Material provided:
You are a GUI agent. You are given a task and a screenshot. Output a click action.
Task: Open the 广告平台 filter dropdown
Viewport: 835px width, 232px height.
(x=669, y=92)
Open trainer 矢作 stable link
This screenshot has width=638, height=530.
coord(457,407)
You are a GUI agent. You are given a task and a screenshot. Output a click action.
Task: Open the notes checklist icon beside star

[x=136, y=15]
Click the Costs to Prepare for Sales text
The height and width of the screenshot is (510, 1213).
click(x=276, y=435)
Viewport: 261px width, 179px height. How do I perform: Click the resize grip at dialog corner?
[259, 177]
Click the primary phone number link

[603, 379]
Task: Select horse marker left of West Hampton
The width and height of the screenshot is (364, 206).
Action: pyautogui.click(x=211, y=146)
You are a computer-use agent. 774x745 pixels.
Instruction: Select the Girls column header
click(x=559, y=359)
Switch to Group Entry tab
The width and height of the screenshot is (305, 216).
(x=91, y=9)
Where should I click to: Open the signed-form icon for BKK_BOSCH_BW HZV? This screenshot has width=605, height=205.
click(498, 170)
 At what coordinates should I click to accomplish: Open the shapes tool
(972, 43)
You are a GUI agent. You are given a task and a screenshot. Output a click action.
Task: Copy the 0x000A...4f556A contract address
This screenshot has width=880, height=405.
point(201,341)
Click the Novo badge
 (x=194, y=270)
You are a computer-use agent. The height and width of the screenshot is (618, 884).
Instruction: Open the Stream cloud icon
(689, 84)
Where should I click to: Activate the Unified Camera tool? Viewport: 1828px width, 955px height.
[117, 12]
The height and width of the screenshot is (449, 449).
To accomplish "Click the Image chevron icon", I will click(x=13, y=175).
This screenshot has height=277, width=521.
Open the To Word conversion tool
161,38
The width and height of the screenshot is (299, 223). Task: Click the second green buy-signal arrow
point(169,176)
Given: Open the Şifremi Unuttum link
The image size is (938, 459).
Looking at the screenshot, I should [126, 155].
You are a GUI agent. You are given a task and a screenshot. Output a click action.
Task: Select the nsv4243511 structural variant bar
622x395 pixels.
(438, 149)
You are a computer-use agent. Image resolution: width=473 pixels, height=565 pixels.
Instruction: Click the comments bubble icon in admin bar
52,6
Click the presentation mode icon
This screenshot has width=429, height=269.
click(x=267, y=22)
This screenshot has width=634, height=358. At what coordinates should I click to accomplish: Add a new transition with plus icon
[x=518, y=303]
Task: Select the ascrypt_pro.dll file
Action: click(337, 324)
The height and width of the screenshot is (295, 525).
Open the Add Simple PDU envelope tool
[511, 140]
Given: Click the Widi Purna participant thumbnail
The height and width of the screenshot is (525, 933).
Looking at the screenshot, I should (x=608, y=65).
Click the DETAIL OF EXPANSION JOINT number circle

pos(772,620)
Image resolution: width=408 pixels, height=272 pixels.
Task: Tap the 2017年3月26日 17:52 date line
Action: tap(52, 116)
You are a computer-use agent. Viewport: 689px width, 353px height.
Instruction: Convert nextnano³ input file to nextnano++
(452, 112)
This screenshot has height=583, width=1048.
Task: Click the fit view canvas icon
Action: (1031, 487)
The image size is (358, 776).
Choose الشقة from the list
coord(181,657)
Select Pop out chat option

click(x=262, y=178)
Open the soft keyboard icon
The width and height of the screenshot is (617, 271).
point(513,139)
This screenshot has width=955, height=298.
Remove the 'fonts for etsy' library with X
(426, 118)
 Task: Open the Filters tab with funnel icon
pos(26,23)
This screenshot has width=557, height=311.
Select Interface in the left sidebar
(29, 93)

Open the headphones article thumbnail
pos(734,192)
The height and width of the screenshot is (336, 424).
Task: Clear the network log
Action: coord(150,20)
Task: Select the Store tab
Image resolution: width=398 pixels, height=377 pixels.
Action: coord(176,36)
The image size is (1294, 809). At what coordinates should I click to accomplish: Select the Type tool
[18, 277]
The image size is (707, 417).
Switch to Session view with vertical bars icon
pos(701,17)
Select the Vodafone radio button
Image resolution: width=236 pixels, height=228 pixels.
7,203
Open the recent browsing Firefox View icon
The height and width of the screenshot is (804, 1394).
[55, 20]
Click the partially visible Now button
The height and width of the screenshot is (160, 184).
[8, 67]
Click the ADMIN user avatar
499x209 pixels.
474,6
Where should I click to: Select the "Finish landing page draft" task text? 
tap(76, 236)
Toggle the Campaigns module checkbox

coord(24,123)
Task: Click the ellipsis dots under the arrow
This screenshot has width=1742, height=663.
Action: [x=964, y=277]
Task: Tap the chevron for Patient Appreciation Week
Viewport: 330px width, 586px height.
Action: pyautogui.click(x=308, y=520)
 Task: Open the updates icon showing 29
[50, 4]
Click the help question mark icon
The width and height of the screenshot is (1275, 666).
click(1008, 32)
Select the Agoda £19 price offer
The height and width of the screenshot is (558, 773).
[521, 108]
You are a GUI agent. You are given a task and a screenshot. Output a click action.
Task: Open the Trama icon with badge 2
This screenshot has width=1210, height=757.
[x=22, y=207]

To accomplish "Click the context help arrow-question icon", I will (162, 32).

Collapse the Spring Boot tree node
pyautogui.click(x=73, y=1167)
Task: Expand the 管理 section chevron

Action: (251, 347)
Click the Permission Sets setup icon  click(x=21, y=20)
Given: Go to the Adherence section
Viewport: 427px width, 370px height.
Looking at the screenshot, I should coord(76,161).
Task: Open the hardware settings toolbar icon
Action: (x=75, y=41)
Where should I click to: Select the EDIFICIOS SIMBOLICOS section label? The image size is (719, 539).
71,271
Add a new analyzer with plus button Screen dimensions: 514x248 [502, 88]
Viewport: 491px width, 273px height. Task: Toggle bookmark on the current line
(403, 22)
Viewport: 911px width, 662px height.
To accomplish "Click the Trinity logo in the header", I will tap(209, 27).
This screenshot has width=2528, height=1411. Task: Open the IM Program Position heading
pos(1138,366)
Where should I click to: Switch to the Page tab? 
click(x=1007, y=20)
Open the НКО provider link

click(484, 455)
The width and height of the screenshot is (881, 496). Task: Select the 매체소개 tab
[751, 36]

The request: Copy out all the records above again, putting "Window" in place of "Viewport" everywhere it appears and leaving everything else unchanged.

Response:
You are a GUI agent. You are given a task and a screenshot. Output a click action.
Task: Open the 广告平台 filter dropdown
Window: 835px width, 232px height.
(x=669, y=92)
Open trainer 矢作 stable link
This screenshot has width=638, height=530.
coord(457,407)
You are a GUI agent. You are given a task and a screenshot. Output a click action.
Task: Open the notes checklist icon beside star

[x=136, y=15]
Click the Costs to Prepare for Sales text
The height and width of the screenshot is (510, 1213).
click(x=276, y=435)
Window: 261px width, 179px height. How do I perform: Click the resize grip at dialog corner?
[259, 177]
Click the primary phone number link

[603, 379]
Task: Select horse marker left of West Hampton
The width and height of the screenshot is (364, 206).
Action: pyautogui.click(x=211, y=146)
You are a computer-use agent. 774x745 pixels.
Instruction: Select the Girls column header
click(x=559, y=359)
Switch to Group Entry tab
The width and height of the screenshot is (305, 216).
(x=91, y=9)
Where should I click to: Open the signed-form icon for BKK_BOSCH_BW HZV? This screenshot has width=605, height=205.
click(498, 170)
 At what coordinates should I click to accomplish: Open the shapes tool
(972, 43)
You are a GUI agent. You are given a task and a screenshot. Output a click action.
Task: Copy the 0x000A...4f556A contract address
This screenshot has width=880, height=405.
point(201,341)
Click the Novo badge
 (x=194, y=270)
You are a computer-use agent. The height and width of the screenshot is (618, 884).
Instruction: Open the Stream cloud icon
(689, 84)
Where should I click to: Activate the Unified Camera tool? Window: 1828px width, 955px height.
[117, 12]
The height and width of the screenshot is (449, 449).
To accomplish "Click the Image chevron icon", I will click(x=13, y=175).
This screenshot has height=277, width=521.
Open the To Word conversion tool
161,38
The width and height of the screenshot is (299, 223). Task: Click the second green buy-signal arrow
point(169,176)
Given: Open the Şifremi Unuttum link
The image size is (938, 459).
Looking at the screenshot, I should [126, 155].
You are a GUI agent. You are given a task and a screenshot. Output a click action.
Task: Select the nsv4243511 structural variant bar
622x395 pixels.
(438, 149)
You are a computer-use agent. Image resolution: width=473 pixels, height=565 pixels.
Instruction: Click the comments bubble icon in admin bar
52,6
Click the presentation mode icon
This screenshot has width=429, height=269.
click(x=267, y=22)
This screenshot has width=634, height=358. At what coordinates should I click to accomplish: Add a new transition with plus icon
[x=518, y=303]
Task: Select the ascrypt_pro.dll file
Action: click(337, 324)
The height and width of the screenshot is (295, 525).
Open the Add Simple PDU envelope tool
[511, 140]
Given: Click the Widi Purna participant thumbnail
The height and width of the screenshot is (525, 933).
Looking at the screenshot, I should (x=608, y=65).
Click the DETAIL OF EXPANSION JOINT number circle

pos(772,620)
Image resolution: width=408 pixels, height=272 pixels.
Task: Tap the 2017年3月26日 17:52 date line
Action: tap(52, 116)
You are a computer-use agent. Window: 689px width, 353px height.
Instruction: Convert nextnano³ input file to nextnano++
(452, 112)
This screenshot has height=583, width=1048.
Task: Click the fit view canvas icon
Action: (1031, 487)
The image size is (358, 776).
Choose الشقة from the list
coord(181,657)
Select Pop out chat option

click(x=262, y=178)
Open the soft keyboard icon
The width and height of the screenshot is (617, 271).
point(513,139)
This screenshot has width=955, height=298.
Remove the 'fonts for etsy' library with X
(426, 118)
 Task: Open the Filters tab with funnel icon
pos(26,23)
This screenshot has width=557, height=311.
Select Interface in the left sidebar
(29, 93)

Open the headphones article thumbnail
pos(734,192)
The height and width of the screenshot is (336, 424).
Task: Clear the network log
Action: coord(150,20)
Task: Select the Store tab
Image resolution: width=398 pixels, height=377 pixels.
Action: coord(176,36)
The image size is (1294, 809). At what coordinates should I click to accomplish: Select the Type tool
[18, 277]
The image size is (707, 417).
Switch to Session view with vertical bars icon
pos(701,17)
Select the Vodafone radio button
Image resolution: width=236 pixels, height=228 pixels.
7,203
Open the recent browsing Firefox View icon
The height and width of the screenshot is (804, 1394).
[55, 20]
Click the partially visible Now button
The height and width of the screenshot is (160, 184).
[8, 67]
Click the ADMIN user avatar
499x209 pixels.
474,6
Where should I click to: Select the "Finish landing page draft" task text? 
tap(76, 236)
Toggle the Campaigns module checkbox

coord(24,123)
Task: Click the ellipsis dots under the arrow
This screenshot has width=1742, height=663.
Action: [x=964, y=277]
Task: Tap the chevron for Patient Appreciation Week
Window: 330px width, 586px height.
Action: pyautogui.click(x=308, y=520)
 Task: Open the updates icon showing 29
[50, 4]
Click the help question mark icon
The width and height of the screenshot is (1275, 666).
click(1008, 32)
Select the Agoda £19 price offer
The height and width of the screenshot is (558, 773).
[521, 108]
You are a GUI agent. You are given a task and a screenshot. Output a click action.
Task: Open the Trama icon with badge 2
This screenshot has width=1210, height=757.
[x=22, y=207]

To accomplish "Click the context help arrow-question icon", I will (162, 32).

Collapse the Spring Boot tree node
pyautogui.click(x=73, y=1167)
Task: Expand the 管理 section chevron

Action: (251, 347)
Click the Permission Sets setup icon  click(x=21, y=20)
Given: Go to the Adherence section
Window: 427px width, 370px height.
Looking at the screenshot, I should coord(76,161).
Task: Open the hardware settings toolbar icon
Action: (x=75, y=41)
Where should I click to: Select the EDIFICIOS SIMBOLICOS section label? The image size is (719, 539).
71,271
Add a new analyzer with plus button Screen dimensions: 514x248 [502, 88]
Window: 491px width, 273px height. Task: Toggle bookmark on the current line
(403, 22)
Window: 911px width, 662px height.
To accomplish "Click the Trinity logo in the header", I will tap(209, 27).
This screenshot has width=2528, height=1411. Task: Open the IM Program Position heading
pos(1138,366)
Where should I click to: Switch to the Page tab? 
click(x=1007, y=20)
Open the НКО provider link

click(484, 455)
The width and height of the screenshot is (881, 496). Task: Select the 매체소개 tab
[751, 36]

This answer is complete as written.